• _Extracted information_
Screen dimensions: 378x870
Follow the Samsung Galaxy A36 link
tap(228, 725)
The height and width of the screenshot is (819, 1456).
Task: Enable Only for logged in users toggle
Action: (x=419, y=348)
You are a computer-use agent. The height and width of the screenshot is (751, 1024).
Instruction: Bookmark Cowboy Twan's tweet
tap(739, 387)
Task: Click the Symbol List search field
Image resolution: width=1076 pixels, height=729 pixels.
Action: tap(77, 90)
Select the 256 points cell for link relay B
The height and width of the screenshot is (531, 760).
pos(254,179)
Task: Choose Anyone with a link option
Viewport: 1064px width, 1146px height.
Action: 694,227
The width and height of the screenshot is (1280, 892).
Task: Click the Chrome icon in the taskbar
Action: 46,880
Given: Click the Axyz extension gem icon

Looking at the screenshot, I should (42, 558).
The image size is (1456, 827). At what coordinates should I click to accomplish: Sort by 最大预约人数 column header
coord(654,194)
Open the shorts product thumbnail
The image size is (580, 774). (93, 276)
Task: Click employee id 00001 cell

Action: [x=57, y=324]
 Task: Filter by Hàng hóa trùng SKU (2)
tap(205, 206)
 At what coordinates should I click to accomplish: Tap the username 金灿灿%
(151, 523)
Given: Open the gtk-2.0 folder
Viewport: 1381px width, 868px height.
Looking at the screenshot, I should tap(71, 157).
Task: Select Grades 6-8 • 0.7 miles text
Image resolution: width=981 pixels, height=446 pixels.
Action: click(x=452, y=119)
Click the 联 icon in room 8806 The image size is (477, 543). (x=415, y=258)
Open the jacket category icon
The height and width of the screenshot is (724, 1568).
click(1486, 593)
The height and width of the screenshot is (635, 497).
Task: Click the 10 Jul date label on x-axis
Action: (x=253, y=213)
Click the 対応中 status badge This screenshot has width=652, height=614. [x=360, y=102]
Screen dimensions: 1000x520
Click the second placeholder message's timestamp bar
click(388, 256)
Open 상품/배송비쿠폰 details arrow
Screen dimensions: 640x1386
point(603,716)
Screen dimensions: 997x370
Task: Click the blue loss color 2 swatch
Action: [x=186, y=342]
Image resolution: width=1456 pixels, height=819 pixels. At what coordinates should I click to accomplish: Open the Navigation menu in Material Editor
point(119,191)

• _Exercise aim_
Your answer should consist only of the lines from the one with "Image resolution: width=1456" through the last line of the entries above, retyped exactly.

• _The answer_
Image resolution: width=1456 pixels, height=819 pixels. At what coordinates should I click to accomplish: Open the Navigation menu in Material Editor
point(119,191)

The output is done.